Wednesday, 1 September 2010

Why History should not be written by Journalists

Last week, the UK newspapers were full of an amazing new revelation. The Romans wore socks! The newsmen arrived at this earth-shattering conclusion via a convoluted path -- they were supposed to be reporting the excavation of an exciting Roman industrial complex -- and chose to spin their revelation as a new take on the tired stereotype of the "socks and sandals" fashion crime.

There are a number of points that should have caused any reasonably well-educated newspaper editor to rein in his over-enthusiastic minions. After all, the news was the discovery of Roman industrial activity near the site of a known fort at Healam Bridge, North Yorkshire. The opportunity could have been taken to inform the public that many forts are known to have had such manufacturing activity located nearby.

Instead, such venerable newssheets as The Daily Telegraph, The Guardian, The Daily Mail, and The Independent chose to emphasize the fact that "rust on a nail from a Roman sandal appears to contain fibres". (How do we know the nail was from a sandal and not a shoe? How do we know the fibres were from inside the putative sandal? What kind of fibres were they, anyway?)

Of course, newspapers are in the business of selling copies, not (necessarily) crafting a well-balanced report. The Independent mis-informs us that this "latest evidence corroborates the socks and sandal theory which first emerged when a Roman copper razor handle was recovered from the Tees near Darlington". No, it was well-known long before that. The Telegraph mistakenly assumes that the find shows "that legionnaires wore socks with sandals". No, legionnaires belong in Algeria, not in a North Yorkshire fort. Best of all, The Guardian's offering shamelessly centers on a reference to the Lost Ninth Legion and their (supposed) military outpost in Yorkshire. But pride of place must be shared with The Mail, speculatively describing the unexcavated Healam Bridge as "ruins which may once have been home to the famous Roman Ninth Hispanic Legion".

It all goes to show that History should not be written by journalists.


  1. I wondered what on earth that was all about, I caught the headline but not the rest of the item on the news. I don't know why this sort of thing still depresses me, but it does (good thing I didn't become a journalist after all, as I considered at one point!).

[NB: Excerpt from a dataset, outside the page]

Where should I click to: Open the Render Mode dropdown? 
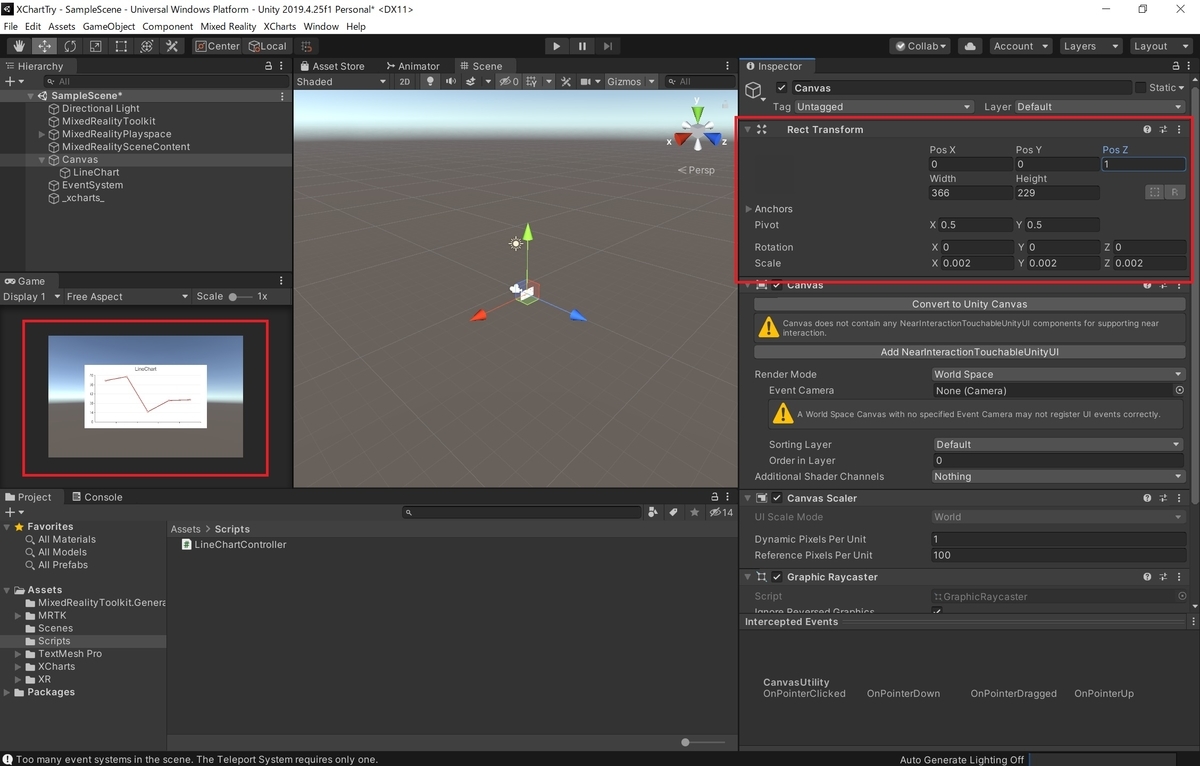(x=1057, y=374)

My favourite recent example of journalistic madness must be the 'self-shearing sheep'...
    (A farmer has bred sheep that molt naturally, as they would have done before they were domesticated, because wool isn't worth much at the moment. The BBC described this as self-shearing!)

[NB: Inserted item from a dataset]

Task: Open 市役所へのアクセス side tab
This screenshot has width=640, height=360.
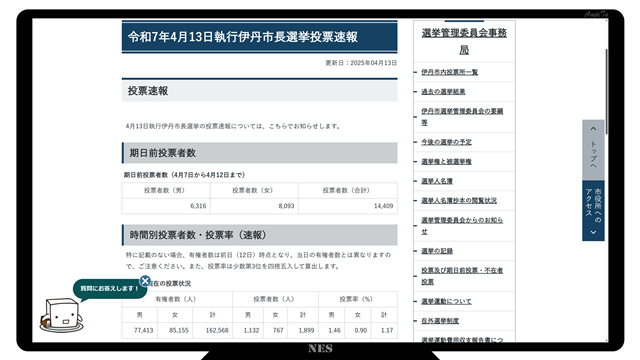Action: click(x=593, y=211)
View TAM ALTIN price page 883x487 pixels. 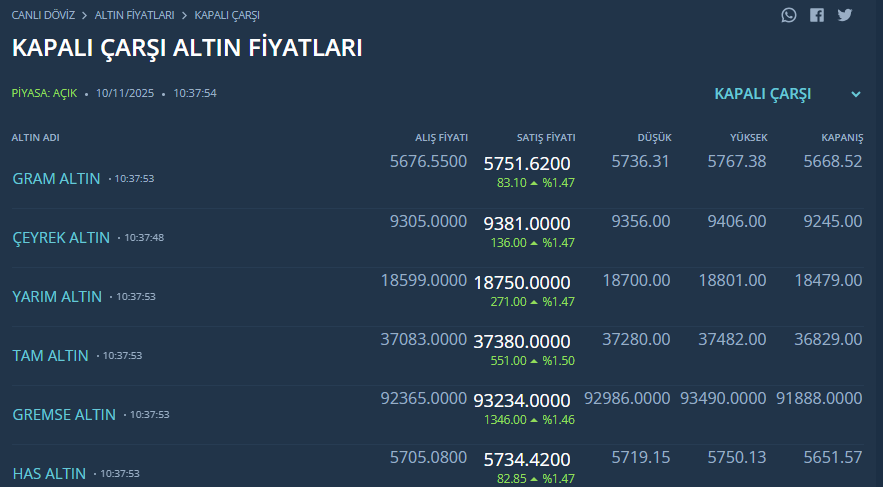(x=50, y=356)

  2. Well, you DO have to admit that wearing socks with sandals is clearly a fashion faux pas. Suitable fodder for Fleet Street.

  3. I wonder why it has to be a sandal, and not a hobnailed shoe, though. Maybe they found fragments of the "upper". Who knows? (Certainly not the journalists!)

  4. From the perspective of my hikes on wet, muddy trails in chilly weather, as well as in deep snow and freezing temperatures, I'm still confounded by the idea that anyone thinks it makes sense to pad around in sandals in the winter (as in "King Arthur"), never mind sandals with socks. Wet socks = cold feet; add freezing winter temperatures in Caledonia, and all these squads are populated by men with frostbite. Maybe these news items are written by people who never go outside in cold weather. Bubulum stercus est.

  5. I see the journalists are still emphasizing the (non-existent) link with the Ninth Legion:!

    But now there's a nice footprint to go with the socks and sandals.